To do. Render the listing as a Markdown table with the columns No. and Line. Include everything from the line containing "You are a computer-use agent. 753x580 pixels." down to the line containing "pyautogui.click(x=327, y=84)", both included, number each row, omit blank lines, and leave the pictures out.

START Records supplied

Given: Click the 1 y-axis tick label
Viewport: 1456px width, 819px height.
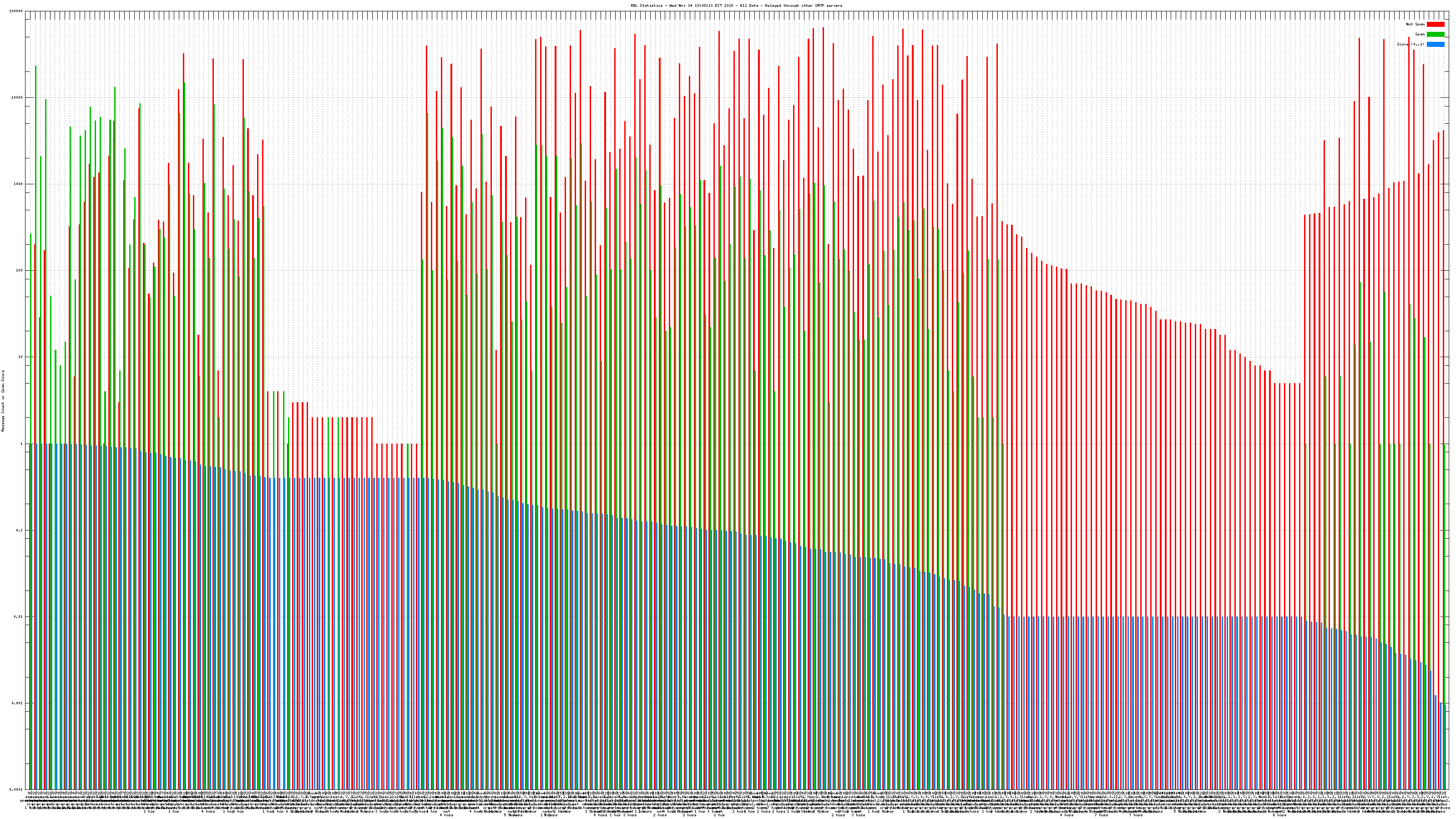Looking at the screenshot, I should [x=22, y=444].
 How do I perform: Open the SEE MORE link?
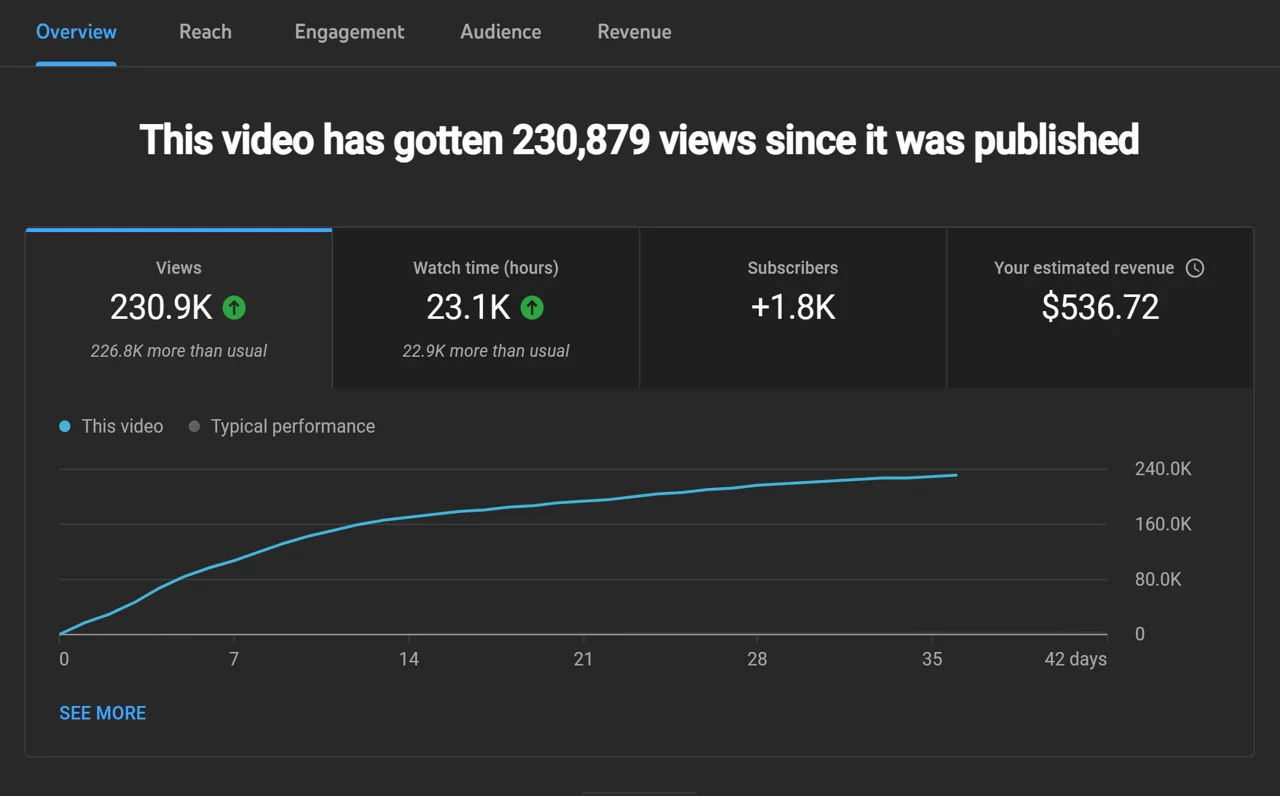102,713
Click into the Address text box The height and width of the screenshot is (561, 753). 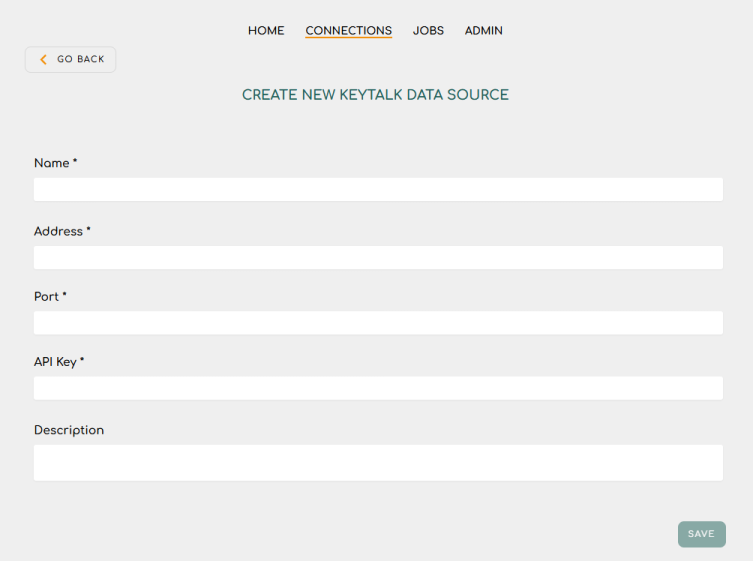[378, 258]
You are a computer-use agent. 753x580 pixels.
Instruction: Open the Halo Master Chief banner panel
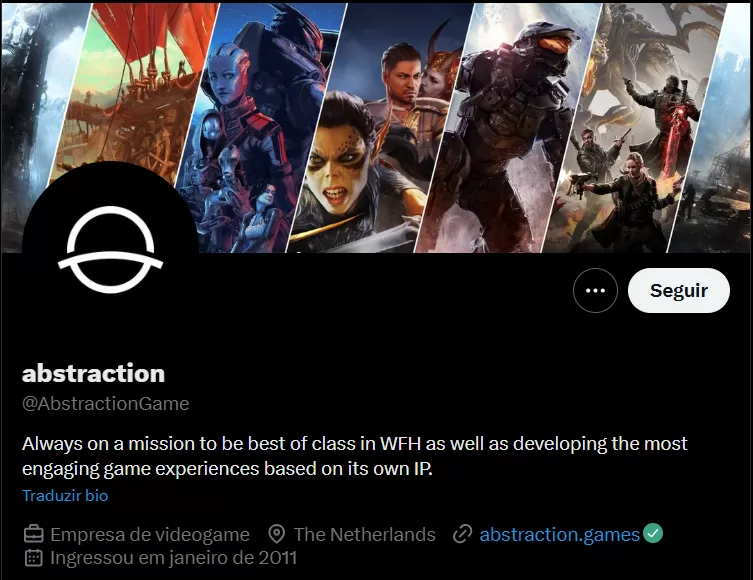(x=508, y=127)
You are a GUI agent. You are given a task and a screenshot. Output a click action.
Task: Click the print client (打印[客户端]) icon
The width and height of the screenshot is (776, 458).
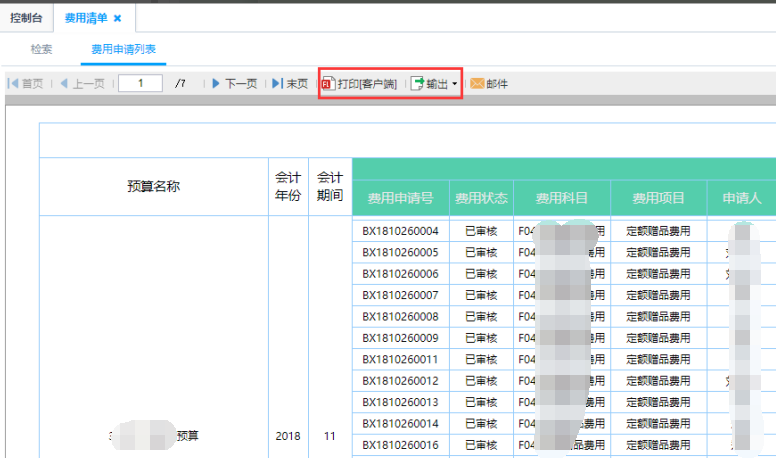pyautogui.click(x=327, y=84)
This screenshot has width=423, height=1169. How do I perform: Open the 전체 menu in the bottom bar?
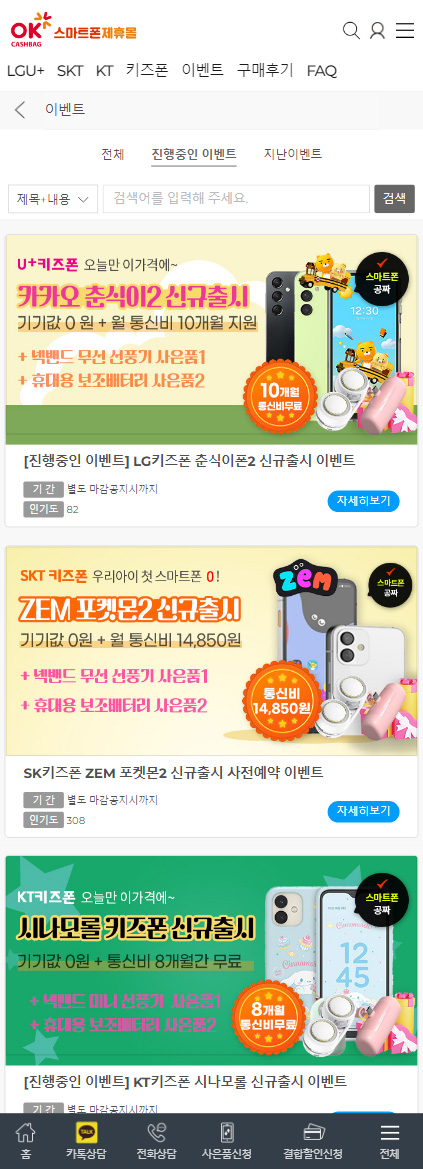[389, 1141]
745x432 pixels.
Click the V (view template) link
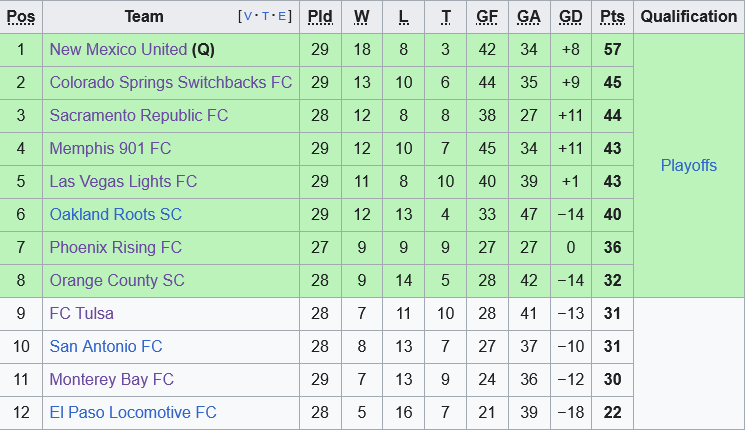[x=247, y=16]
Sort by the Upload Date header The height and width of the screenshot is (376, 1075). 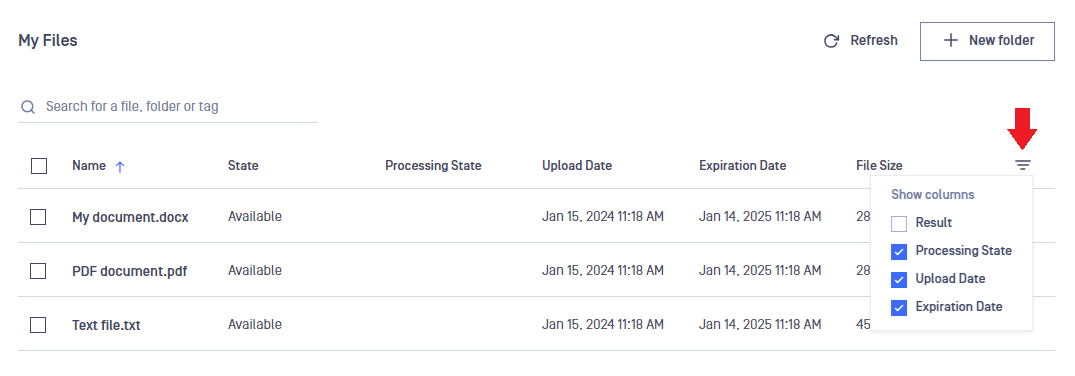(x=577, y=165)
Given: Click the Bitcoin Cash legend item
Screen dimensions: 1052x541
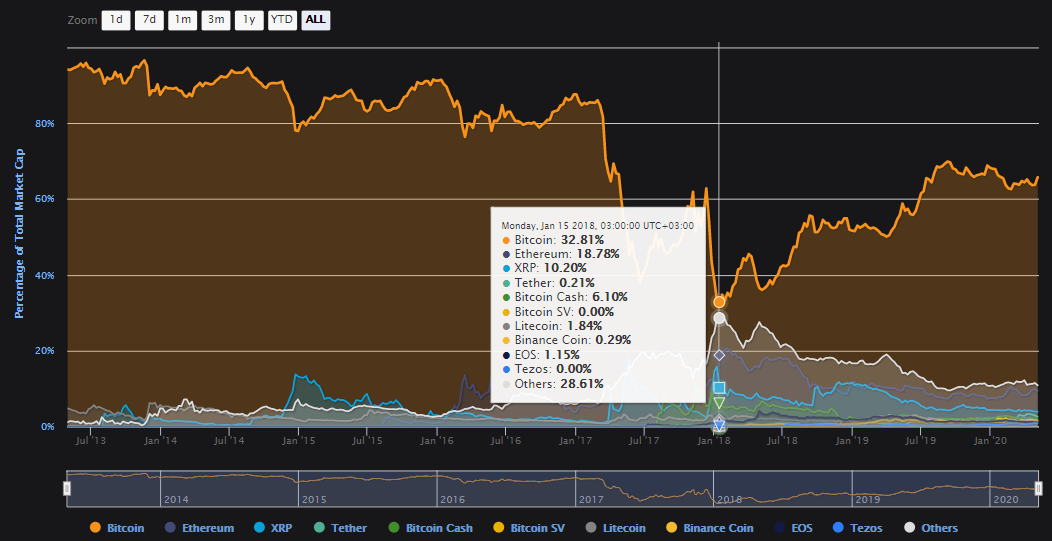Looking at the screenshot, I should 430,528.
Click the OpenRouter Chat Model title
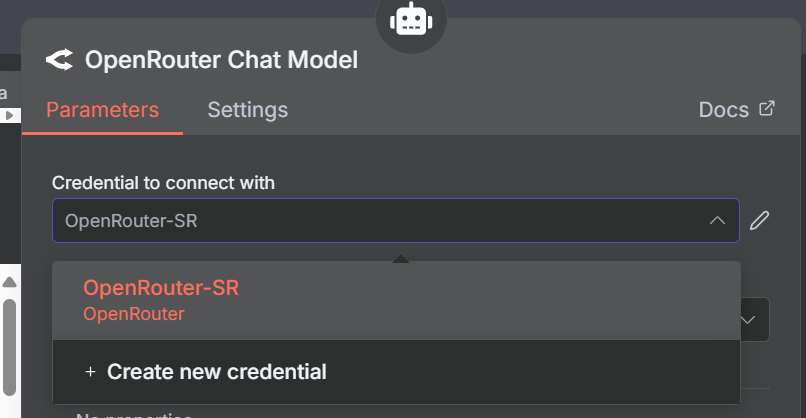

END Records supplied

Written response.
| No. | Line |
|---|---|
| 1 | You are a computer-use agent. 753x580 pixels. |
| 2 | Instruction: Open the Halo Master Chief banner panel |
| 3 | (x=508, y=127) |
| 4 | You are a GUI agent. You are given a task and a screenshot. Output a click action. |
| 5 | Task: Click the print client (打印[客户端]) icon |
| 6 | The width and height of the screenshot is (776, 458). |
| 7 | pyautogui.click(x=327, y=84) |